● **Exercise details**
Repeat all of the entries, please, keeping each line exact.

● **Data in this exercise**
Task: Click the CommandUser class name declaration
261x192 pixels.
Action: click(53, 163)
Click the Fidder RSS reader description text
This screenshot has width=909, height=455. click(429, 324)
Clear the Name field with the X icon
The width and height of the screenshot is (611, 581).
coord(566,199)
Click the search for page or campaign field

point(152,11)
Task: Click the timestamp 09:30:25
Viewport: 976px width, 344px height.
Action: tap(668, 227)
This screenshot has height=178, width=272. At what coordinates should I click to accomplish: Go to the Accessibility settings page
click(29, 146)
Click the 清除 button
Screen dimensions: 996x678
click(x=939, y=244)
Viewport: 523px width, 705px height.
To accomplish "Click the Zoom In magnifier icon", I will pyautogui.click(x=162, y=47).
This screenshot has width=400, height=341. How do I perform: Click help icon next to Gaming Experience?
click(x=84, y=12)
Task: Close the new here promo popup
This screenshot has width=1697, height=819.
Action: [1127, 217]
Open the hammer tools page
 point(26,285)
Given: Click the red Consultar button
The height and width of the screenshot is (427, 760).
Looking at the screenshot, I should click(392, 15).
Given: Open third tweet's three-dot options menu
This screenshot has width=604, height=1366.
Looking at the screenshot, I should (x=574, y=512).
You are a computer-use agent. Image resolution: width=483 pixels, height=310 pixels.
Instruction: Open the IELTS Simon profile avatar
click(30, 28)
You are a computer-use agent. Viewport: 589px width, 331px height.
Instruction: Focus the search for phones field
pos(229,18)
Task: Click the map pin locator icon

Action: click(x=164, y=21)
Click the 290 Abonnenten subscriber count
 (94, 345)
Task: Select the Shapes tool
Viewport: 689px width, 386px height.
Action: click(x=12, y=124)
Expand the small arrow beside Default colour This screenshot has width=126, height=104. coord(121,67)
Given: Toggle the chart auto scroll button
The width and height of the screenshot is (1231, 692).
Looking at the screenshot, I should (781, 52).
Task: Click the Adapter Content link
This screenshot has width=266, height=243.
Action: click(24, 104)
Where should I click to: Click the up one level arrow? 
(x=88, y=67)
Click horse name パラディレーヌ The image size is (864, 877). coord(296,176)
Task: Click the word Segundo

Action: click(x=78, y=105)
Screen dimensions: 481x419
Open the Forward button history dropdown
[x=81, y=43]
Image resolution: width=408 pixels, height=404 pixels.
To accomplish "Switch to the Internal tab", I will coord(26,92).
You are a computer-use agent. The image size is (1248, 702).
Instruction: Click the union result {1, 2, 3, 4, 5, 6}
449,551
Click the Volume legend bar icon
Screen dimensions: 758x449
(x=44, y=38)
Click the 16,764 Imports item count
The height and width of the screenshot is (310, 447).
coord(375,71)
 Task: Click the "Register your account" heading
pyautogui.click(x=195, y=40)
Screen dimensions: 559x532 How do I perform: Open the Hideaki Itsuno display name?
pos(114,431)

● **Output for this exercise**
Task: Click the CommandUser class name declaration
261x192 pixels.
Action: click(53, 163)
Click the Fidder RSS reader description text
This screenshot has width=909, height=455. click(429, 324)
Clear the Name field with the X icon
The width and height of the screenshot is (611, 581).
coord(566,199)
Click the search for page or campaign field

point(152,11)
Task: Click the timestamp 09:30:25
Viewport: 976px width, 344px height.
Action: tap(668, 227)
This screenshot has height=178, width=272. At what coordinates should I click to accomplish: Go to the Accessibility settings page
click(29, 146)
Click the 清除 button
Screen dimensions: 996x678
click(x=939, y=244)
Viewport: 523px width, 705px height.
To accomplish "Click the Zoom In magnifier icon", I will pyautogui.click(x=162, y=47).
This screenshot has width=400, height=341. How do I perform: Click help icon next to Gaming Experience?
click(x=84, y=12)
Task: Close the new here promo popup
This screenshot has width=1697, height=819.
Action: [1127, 217]
Open the hammer tools page
 point(26,285)
Given: Click the red Consultar button
The height and width of the screenshot is (427, 760).
Looking at the screenshot, I should click(392, 15).
Given: Open third tweet's three-dot options menu
This screenshot has width=604, height=1366.
Looking at the screenshot, I should (x=574, y=512).
You are a computer-use agent. Image resolution: width=483 pixels, height=310 pixels.
Instruction: Open the IELTS Simon profile avatar
click(30, 28)
You are a computer-use agent. Viewport: 589px width, 331px height.
Instruction: Focus the search for phones field
pos(229,18)
Task: Click the map pin locator icon

Action: click(x=164, y=21)
Click the 290 Abonnenten subscriber count
 (94, 345)
Task: Select the Shapes tool
Viewport: 689px width, 386px height.
Action: click(x=12, y=124)
Expand the small arrow beside Default colour This screenshot has width=126, height=104. coord(121,67)
Given: Toggle the chart auto scroll button
The width and height of the screenshot is (1231, 692).
Looking at the screenshot, I should (781, 52).
Task: Click the Adapter Content link
This screenshot has width=266, height=243.
Action: click(24, 104)
Where should I click to: Click the up one level arrow? 
(x=88, y=67)
Click horse name パラディレーヌ The image size is (864, 877). coord(296,176)
Task: Click the word Segundo

Action: click(x=78, y=105)
Screen dimensions: 481x419
Open the Forward button history dropdown
[x=81, y=43]
Image resolution: width=408 pixels, height=404 pixels.
To accomplish "Switch to the Internal tab", I will coord(26,92).
You are a computer-use agent. The image size is (1248, 702).
Instruction: Click the union result {1, 2, 3, 4, 5, 6}
449,551
Click the Volume legend bar icon
Screen dimensions: 758x449
(x=44, y=38)
Click the 16,764 Imports item count
The height and width of the screenshot is (310, 447).
coord(375,71)
 Task: Click the "Register your account" heading
pyautogui.click(x=195, y=40)
Screen dimensions: 559x532 How do I perform: Open the Hideaki Itsuno display name?
pos(114,431)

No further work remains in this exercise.